How I Live With Grief
Reconstructing My Life
This is the story of a widow who is using what she learned in her grief, in the destruction of the life she knew, to change that life. To change her world.
For me, the best way to honor my husband, the loss of my best friend, my grief, the tremendous pain and the hope and beauty I now see in this warped yet wonderful world is to jump feet first into everything I have always wanted to do but either thought I couldn’t do it or felt it was too late. I want to try stand up comedy. I want to get good at the violin again. I want to write and write some more. I want to publish and publish some more. I want to grab this world and squeeze it like an orange to get as much juice out of it as I can. And, I will. I am.

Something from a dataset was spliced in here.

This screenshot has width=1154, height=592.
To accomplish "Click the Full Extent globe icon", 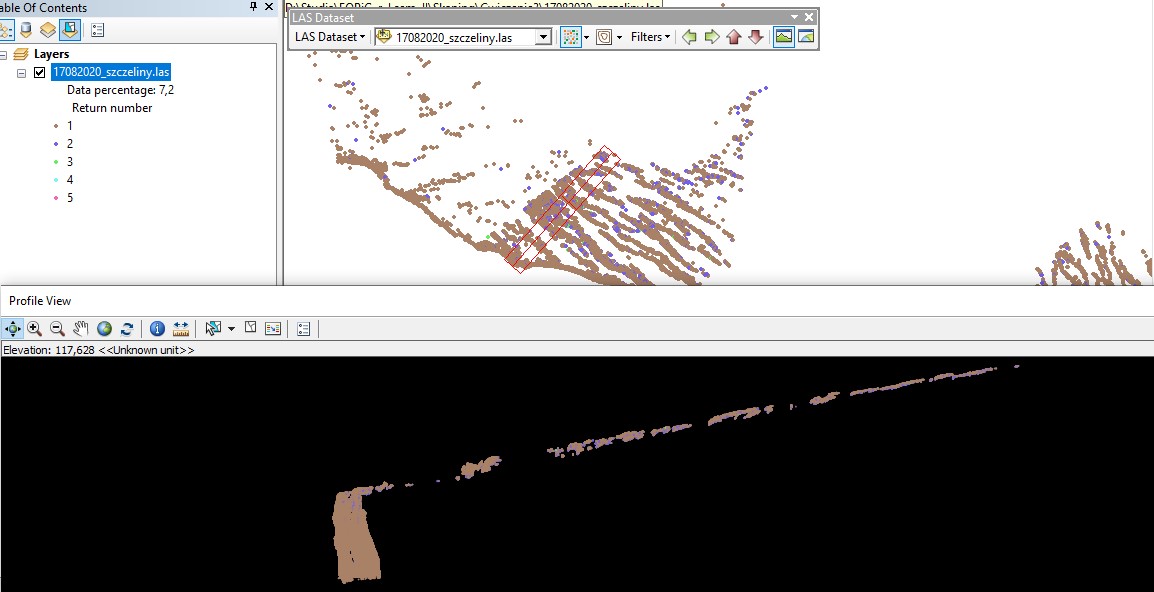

One of the lessons I have taken from my grief is it’s never too late. Want to know why? Because life is short. These two platitudes are no longer platitudes for me. I get them with every fiber in my being. I get them with every cell in my body. I get it now and I refuse to let go of this realization. I refuse to be anything less than what I am.
My husband lifted me up, he was a beautiful man with a beautiful soul and I learned so much from our life together. He helped me in many ways that I’m still realizing and I want to cherish that by showing myself and the world that I have more in me. I have a lot more in me and I intend to let it out. All of it. Even if I fail, I win. That’s why I am writing with new fervor. I want to chronicle my journey into becoming me. Who I am now and who I’ll be next month and who I’ll be next year. None of these are the same person.

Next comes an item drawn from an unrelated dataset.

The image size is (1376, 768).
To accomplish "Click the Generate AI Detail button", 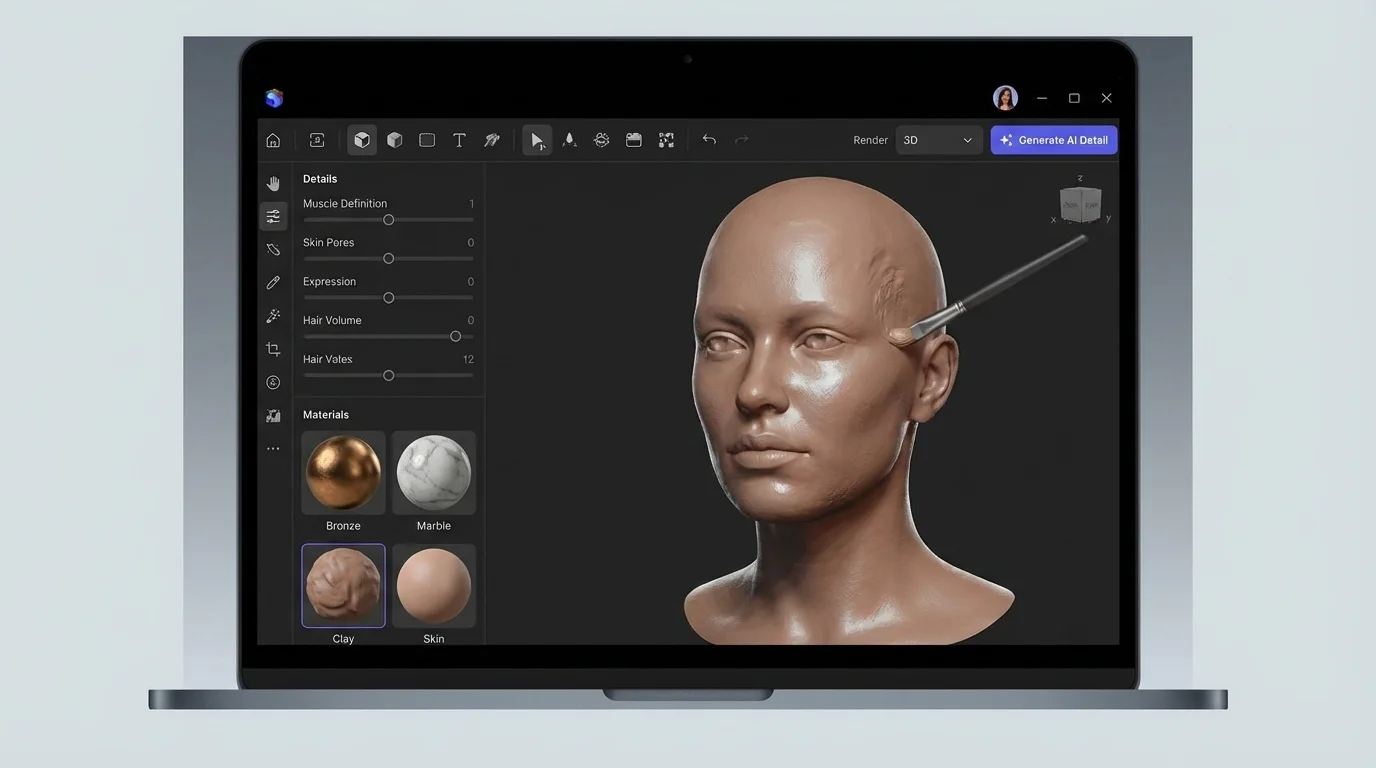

Grief has also taught me about what’s really important. I mean really important. You know what isn’t important to me anymore? Having everything be perfect. I have given up on this unrealistic expectation of life. It will never be perfect because life is messy. It’s horrible and also wonderful all at the same time. Once you see that, it can be truly amazing.
None of these things occur in a vacuum. It’s not like I walk around with a goofy smile on my face appreciating life everywhere I look. I mean, I do but this is all intertwined with the sadness and yearning and loneliness that losing my husband left behind. Therein lies my third and what I consider most important lesson, I have learned how to make friends with this sadness, longing, yearning, grief, etc. I have learned how to recognize that these things are always going to be with me but they don’t have to take over anymore. There is room. There’s room for joy, there’s room for excitement and most importantly, there is room for hope.
Hope is the central theme in all of this. It’s what keeps me going. It’s what makes me appreciate what’s left and what is possible. Hope is what helps me see that the messiness of life isn’t always a bad thing. Flowers bloom out of concrete. Look at any part of the world that has suffered from war or natural disasters. The beauty of nature always finds its way around devastation and shows us all is not lost.
This life continues whether you accept the mess or not. I am making the choice to accept it and be the patch of wildflowers that grows through it.
We are never finished. There will always be something to overcome or pursue, something to work through or champion. Life will always call to us. It can be a horrible, exhausting and dreadful thing. But also, in the grand scheme of things, it can be wonderful and amazing. Giving up is not a choice. Fulfillment comes from pushing through. It comes from growing and blooming out of concrete. Nothing is impossible.